The problem »
Please repeat every entry that follows, keeping each one exactly the same.
╭──
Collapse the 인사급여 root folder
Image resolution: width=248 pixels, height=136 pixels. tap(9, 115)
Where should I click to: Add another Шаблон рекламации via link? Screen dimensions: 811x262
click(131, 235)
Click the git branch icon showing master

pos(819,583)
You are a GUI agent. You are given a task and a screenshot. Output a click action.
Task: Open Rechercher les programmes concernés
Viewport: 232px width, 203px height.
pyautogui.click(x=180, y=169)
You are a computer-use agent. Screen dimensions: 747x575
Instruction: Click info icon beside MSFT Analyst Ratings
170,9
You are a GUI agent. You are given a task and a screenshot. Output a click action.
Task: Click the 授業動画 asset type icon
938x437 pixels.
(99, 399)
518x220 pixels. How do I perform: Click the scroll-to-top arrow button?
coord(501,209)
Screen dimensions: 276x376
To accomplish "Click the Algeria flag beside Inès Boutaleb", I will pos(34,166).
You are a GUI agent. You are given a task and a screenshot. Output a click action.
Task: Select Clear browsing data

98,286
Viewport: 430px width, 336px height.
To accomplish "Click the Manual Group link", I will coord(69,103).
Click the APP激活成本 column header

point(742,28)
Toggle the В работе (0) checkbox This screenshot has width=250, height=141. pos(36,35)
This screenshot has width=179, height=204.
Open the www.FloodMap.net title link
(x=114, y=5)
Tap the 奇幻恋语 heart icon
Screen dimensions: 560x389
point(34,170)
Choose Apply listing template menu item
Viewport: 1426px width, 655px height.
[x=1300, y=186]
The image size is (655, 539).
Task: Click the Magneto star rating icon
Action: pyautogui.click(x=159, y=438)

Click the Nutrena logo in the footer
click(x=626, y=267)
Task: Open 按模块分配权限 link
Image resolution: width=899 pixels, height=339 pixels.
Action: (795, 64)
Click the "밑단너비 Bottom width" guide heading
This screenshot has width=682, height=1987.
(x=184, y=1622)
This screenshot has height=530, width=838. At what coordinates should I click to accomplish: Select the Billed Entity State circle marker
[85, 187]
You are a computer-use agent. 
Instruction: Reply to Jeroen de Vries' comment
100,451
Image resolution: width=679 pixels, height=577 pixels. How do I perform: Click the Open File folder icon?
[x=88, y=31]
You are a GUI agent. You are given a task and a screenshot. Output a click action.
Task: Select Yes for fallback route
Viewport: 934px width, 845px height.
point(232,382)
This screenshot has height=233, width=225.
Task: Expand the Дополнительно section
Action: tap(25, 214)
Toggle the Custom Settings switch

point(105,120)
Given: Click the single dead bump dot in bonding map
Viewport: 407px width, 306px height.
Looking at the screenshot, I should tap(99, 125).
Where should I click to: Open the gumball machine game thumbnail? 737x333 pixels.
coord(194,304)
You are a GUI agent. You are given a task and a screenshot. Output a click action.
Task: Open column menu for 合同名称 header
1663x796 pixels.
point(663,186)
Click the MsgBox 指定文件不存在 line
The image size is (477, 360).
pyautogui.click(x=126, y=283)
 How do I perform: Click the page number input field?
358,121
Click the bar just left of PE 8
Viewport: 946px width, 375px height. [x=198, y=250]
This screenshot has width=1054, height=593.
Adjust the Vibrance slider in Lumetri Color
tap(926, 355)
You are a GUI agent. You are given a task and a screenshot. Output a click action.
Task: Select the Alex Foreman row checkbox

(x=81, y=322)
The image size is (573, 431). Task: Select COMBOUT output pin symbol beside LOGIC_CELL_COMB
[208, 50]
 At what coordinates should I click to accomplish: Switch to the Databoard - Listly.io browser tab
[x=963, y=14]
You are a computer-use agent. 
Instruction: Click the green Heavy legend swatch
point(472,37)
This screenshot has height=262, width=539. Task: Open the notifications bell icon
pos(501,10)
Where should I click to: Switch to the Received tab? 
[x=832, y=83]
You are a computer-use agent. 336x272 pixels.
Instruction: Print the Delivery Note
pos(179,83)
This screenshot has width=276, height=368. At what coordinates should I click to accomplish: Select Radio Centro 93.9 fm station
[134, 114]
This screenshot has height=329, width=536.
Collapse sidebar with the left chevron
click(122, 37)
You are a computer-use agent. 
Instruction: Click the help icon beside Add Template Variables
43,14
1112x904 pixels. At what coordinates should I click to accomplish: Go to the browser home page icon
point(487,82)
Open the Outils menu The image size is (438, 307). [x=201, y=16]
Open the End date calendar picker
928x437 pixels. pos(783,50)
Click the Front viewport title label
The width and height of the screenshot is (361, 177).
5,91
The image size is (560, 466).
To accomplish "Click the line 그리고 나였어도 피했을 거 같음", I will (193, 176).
╰──
Solved problem »
Collapse the 인사급여 root folder
Image resolution: width=248 pixels, height=136 pixels. tap(9, 115)
Where should I click to: Add another Шаблон рекламации via link? Screen dimensions: 811x262
click(131, 235)
Click the git branch icon showing master

pos(819,583)
You are a GUI agent. You are given a task and a screenshot. Output a click action.
Task: Open Rechercher les programmes concernés
Viewport: 232px width, 203px height.
pyautogui.click(x=180, y=169)
You are a computer-use agent. Screen dimensions: 747x575
Instruction: Click info icon beside MSFT Analyst Ratings
170,9
You are a GUI agent. You are given a task and a screenshot. Output a click action.
Task: Click the 授業動画 asset type icon
938x437 pixels.
(99, 399)
518x220 pixels. How do I perform: Click the scroll-to-top arrow button?
coord(501,209)
Screen dimensions: 276x376
To accomplish "Click the Algeria flag beside Inès Boutaleb", I will pos(34,166).
You are a GUI agent. You are given a task and a screenshot. Output a click action.
Task: Select Clear browsing data

98,286
Viewport: 430px width, 336px height.
To accomplish "Click the Manual Group link", I will coord(69,103).
Click the APP激活成本 column header

point(742,28)
Toggle the В работе (0) checkbox This screenshot has width=250, height=141. pos(36,35)
This screenshot has width=179, height=204.
Open the www.FloodMap.net title link
(x=114, y=5)
Tap the 奇幻恋语 heart icon
Screen dimensions: 560x389
point(34,170)
Choose Apply listing template menu item
Viewport: 1426px width, 655px height.
[x=1300, y=186]
The image size is (655, 539).
Task: Click the Magneto star rating icon
Action: pyautogui.click(x=159, y=438)

Click the Nutrena logo in the footer
click(x=626, y=267)
Task: Open 按模块分配权限 link
Image resolution: width=899 pixels, height=339 pixels.
Action: (795, 64)
Click the "밑단너비 Bottom width" guide heading
This screenshot has width=682, height=1987.
(x=184, y=1622)
This screenshot has height=530, width=838. At what coordinates should I click to accomplish: Select the Billed Entity State circle marker
[85, 187]
You are a computer-use agent. 
Instruction: Reply to Jeroen de Vries' comment
100,451
Image resolution: width=679 pixels, height=577 pixels. How do I perform: Click the Open File folder icon?
[x=88, y=31]
You are a GUI agent. You are given a task and a screenshot. Output a click action.
Task: Select Yes for fallback route
Viewport: 934px width, 845px height.
point(232,382)
This screenshot has height=233, width=225.
Task: Expand the Дополнительно section
Action: tap(25, 214)
Toggle the Custom Settings switch

point(105,120)
Given: Click the single dead bump dot in bonding map
Viewport: 407px width, 306px height.
Looking at the screenshot, I should tap(99, 125).
Where should I click to: Open the gumball machine game thumbnail? 737x333 pixels.
coord(194,304)
You are a GUI agent. You are given a task and a screenshot. Output a click action.
Task: Open column menu for 合同名称 header
1663x796 pixels.
point(663,186)
Click the MsgBox 指定文件不存在 line
The image size is (477, 360).
pyautogui.click(x=126, y=283)
 How do I perform: Click the page number input field?
358,121
Click the bar just left of PE 8
Viewport: 946px width, 375px height. [x=198, y=250]
This screenshot has width=1054, height=593.
Adjust the Vibrance slider in Lumetri Color
tap(926, 355)
You are a GUI agent. You are given a task and a screenshot. Output a click action.
Task: Select the Alex Foreman row checkbox

(x=81, y=322)
The image size is (573, 431). Task: Select COMBOUT output pin symbol beside LOGIC_CELL_COMB
[208, 50]
 At what coordinates should I click to accomplish: Switch to the Databoard - Listly.io browser tab
[x=963, y=14]
You are a computer-use agent. 
Instruction: Click the green Heavy legend swatch
point(472,37)
This screenshot has height=262, width=539. Task: Open the notifications bell icon
pos(501,10)
Where should I click to: Switch to the Received tab? 
[x=832, y=83]
You are a computer-use agent. 336x272 pixels.
Instruction: Print the Delivery Note
pos(179,83)
This screenshot has width=276, height=368. At what coordinates should I click to accomplish: Select Radio Centro 93.9 fm station
[134, 114]
This screenshot has height=329, width=536.
Collapse sidebar with the left chevron
click(122, 37)
You are a computer-use agent. 
Instruction: Click the help icon beside Add Template Variables
43,14
1112x904 pixels. At what coordinates should I click to accomplish: Go to the browser home page icon
point(487,82)
Open the Outils menu The image size is (438, 307). [x=201, y=16]
Open the End date calendar picker
928x437 pixels. pos(783,50)
Click the Front viewport title label
The width and height of the screenshot is (361, 177).
5,91
The image size is (560, 466).
To accomplish "Click the line 그리고 나였어도 피했을 거 같음", I will (193, 176).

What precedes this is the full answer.